*Aim of the task*
As the answer, set down the lines below from the one containing "Open the DE language selector" through the one containing "Task: Click the Topup Validity link", exactly and inclusively, and no others.

*Supplied records*

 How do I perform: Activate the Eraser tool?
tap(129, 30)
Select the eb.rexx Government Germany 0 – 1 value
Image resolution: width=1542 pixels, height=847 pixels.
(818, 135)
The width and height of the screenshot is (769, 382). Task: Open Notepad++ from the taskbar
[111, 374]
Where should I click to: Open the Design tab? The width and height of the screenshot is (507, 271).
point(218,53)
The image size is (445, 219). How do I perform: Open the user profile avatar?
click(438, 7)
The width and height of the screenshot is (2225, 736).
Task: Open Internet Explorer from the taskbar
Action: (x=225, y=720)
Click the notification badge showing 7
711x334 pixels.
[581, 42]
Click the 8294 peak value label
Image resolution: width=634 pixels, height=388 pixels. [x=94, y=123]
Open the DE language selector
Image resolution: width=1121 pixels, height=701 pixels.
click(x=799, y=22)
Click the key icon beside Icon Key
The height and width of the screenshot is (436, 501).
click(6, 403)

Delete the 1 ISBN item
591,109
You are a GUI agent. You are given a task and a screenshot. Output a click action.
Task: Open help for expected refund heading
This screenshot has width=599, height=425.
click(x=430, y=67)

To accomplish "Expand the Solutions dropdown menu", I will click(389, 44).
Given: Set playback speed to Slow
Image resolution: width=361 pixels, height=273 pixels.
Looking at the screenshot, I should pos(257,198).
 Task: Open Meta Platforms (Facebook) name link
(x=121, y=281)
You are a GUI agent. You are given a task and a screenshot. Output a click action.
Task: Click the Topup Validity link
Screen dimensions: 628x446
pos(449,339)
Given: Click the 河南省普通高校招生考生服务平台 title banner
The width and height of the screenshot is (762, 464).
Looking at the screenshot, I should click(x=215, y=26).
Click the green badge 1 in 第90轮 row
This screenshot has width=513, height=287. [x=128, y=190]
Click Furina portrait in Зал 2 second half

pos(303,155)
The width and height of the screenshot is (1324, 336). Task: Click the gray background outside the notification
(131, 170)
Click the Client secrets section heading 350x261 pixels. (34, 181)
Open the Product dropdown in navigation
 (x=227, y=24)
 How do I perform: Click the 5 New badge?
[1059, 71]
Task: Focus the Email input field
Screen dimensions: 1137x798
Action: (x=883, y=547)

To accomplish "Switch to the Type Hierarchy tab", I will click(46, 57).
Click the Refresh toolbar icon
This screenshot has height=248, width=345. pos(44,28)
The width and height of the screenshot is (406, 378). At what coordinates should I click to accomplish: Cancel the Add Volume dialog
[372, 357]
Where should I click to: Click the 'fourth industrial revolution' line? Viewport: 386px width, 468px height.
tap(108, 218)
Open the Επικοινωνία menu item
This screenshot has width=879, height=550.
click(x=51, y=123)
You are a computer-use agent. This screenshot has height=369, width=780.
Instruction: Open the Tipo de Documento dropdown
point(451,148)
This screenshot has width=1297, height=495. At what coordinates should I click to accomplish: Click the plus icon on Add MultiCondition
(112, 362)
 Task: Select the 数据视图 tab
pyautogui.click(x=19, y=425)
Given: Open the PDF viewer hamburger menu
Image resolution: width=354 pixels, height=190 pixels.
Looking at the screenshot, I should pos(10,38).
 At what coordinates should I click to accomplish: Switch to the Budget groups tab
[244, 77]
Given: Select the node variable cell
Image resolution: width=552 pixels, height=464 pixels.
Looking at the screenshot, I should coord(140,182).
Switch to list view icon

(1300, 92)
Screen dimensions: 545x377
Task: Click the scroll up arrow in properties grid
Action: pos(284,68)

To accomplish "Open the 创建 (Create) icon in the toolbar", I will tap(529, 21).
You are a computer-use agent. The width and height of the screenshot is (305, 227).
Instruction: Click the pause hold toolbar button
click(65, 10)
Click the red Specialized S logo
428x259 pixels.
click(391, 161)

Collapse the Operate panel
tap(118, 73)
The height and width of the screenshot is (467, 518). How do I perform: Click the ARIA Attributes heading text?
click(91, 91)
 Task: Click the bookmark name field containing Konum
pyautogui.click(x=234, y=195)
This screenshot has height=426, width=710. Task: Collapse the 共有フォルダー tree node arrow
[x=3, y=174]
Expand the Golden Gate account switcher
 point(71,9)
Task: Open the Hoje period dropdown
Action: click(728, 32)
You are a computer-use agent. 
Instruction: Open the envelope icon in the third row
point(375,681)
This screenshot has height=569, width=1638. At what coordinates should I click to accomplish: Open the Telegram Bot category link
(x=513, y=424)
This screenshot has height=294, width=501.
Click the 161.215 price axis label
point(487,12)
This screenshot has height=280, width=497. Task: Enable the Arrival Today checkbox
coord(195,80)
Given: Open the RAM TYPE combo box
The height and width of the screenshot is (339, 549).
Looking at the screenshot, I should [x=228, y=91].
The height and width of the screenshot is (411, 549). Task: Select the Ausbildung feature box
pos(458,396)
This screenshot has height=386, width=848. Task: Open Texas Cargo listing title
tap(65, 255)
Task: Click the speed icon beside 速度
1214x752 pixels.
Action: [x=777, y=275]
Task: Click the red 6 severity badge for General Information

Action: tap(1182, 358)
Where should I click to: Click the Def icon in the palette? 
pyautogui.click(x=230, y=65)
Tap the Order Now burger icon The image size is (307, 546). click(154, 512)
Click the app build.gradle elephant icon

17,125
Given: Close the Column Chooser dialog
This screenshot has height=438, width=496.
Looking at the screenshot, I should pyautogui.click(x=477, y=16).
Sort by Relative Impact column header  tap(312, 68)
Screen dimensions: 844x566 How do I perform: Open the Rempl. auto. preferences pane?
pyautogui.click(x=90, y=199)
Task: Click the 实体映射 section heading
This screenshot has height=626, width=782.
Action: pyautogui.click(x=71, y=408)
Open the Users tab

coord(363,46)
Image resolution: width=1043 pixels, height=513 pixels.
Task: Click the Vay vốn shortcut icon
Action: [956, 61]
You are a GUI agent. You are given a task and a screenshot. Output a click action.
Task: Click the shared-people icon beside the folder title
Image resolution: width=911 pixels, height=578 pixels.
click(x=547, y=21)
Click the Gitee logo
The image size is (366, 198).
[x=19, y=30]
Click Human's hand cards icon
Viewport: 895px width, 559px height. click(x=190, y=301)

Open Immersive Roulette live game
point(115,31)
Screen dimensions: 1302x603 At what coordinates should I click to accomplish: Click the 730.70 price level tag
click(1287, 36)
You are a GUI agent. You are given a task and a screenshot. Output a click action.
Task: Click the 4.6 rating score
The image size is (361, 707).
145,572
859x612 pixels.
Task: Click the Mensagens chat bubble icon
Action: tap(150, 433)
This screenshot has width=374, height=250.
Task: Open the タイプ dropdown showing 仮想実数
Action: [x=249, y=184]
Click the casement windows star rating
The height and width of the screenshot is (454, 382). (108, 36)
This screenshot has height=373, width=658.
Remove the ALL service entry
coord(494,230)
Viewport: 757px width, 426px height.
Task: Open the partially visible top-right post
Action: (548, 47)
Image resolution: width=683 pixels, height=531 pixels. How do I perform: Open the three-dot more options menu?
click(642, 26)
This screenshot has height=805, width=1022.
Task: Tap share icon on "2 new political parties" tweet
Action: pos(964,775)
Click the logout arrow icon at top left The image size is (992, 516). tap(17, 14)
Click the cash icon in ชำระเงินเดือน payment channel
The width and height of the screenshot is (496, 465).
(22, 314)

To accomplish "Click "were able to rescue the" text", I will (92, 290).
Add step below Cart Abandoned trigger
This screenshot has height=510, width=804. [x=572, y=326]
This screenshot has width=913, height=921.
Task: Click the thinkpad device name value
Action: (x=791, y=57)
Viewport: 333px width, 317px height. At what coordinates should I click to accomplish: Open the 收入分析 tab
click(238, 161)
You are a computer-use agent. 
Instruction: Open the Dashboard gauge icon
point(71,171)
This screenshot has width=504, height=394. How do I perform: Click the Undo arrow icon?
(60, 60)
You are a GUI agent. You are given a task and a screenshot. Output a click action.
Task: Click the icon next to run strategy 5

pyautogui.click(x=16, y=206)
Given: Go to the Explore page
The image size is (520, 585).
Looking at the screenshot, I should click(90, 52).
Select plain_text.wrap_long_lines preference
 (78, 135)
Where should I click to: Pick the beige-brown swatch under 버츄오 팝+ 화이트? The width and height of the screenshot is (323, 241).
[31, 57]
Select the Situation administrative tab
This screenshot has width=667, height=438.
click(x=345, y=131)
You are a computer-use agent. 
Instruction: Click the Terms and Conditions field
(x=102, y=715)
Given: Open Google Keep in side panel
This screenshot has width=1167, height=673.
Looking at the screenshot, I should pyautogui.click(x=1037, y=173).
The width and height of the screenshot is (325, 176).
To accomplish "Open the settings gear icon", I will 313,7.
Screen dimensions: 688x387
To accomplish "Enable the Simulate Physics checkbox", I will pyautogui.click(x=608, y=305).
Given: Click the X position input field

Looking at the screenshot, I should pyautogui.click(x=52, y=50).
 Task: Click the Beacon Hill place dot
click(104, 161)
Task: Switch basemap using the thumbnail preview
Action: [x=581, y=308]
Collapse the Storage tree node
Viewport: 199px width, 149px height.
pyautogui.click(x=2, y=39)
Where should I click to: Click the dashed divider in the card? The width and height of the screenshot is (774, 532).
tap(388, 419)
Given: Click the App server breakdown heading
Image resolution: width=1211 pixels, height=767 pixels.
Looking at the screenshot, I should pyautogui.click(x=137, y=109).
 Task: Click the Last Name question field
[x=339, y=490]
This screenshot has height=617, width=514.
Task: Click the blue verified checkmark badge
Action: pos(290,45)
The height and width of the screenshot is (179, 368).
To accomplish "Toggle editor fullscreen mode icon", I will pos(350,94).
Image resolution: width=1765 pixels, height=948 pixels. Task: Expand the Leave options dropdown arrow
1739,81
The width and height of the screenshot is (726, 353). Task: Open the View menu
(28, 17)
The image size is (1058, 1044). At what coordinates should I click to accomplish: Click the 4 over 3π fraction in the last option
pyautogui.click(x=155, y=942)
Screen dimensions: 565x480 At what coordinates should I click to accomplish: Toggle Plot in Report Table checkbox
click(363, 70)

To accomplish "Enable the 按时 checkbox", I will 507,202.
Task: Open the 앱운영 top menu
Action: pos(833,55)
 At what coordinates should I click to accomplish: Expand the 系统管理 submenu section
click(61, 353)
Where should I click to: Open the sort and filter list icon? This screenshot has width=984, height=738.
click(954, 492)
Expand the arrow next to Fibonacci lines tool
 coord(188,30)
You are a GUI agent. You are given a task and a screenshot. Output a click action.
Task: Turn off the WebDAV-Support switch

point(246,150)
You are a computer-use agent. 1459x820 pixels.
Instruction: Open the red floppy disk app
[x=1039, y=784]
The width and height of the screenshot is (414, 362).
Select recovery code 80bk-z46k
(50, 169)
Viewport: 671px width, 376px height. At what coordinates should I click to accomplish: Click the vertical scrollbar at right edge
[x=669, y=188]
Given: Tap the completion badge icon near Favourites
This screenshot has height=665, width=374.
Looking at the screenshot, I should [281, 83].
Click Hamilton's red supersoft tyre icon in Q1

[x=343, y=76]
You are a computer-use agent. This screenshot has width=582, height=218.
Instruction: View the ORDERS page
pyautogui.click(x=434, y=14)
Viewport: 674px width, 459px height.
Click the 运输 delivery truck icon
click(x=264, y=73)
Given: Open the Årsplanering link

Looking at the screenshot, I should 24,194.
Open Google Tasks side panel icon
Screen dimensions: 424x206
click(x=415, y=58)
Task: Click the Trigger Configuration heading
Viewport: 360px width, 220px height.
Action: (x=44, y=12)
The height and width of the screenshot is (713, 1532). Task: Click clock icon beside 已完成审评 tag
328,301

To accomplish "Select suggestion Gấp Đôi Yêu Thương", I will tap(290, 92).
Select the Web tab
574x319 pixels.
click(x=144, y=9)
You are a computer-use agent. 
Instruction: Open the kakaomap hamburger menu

*Exercise output*
Open the DE language selector
Image resolution: width=1121 pixels, height=701 pixels.
click(x=799, y=22)
Click the key icon beside Icon Key
The height and width of the screenshot is (436, 501).
click(6, 403)

Delete the 1 ISBN item
591,109
You are a GUI agent. You are given a task and a screenshot. Output a click action.
Task: Open help for expected refund heading
This screenshot has width=599, height=425.
click(x=430, y=67)

To accomplish "Expand the Solutions dropdown menu", I will click(389, 44).
Given: Set playback speed to Slow
Image resolution: width=361 pixels, height=273 pixels.
Looking at the screenshot, I should pos(257,198).
 Task: Open Meta Platforms (Facebook) name link
(x=121, y=281)
You are a GUI agent. You are given a task and a screenshot. Output a click action.
Task: Click the Topup Validity link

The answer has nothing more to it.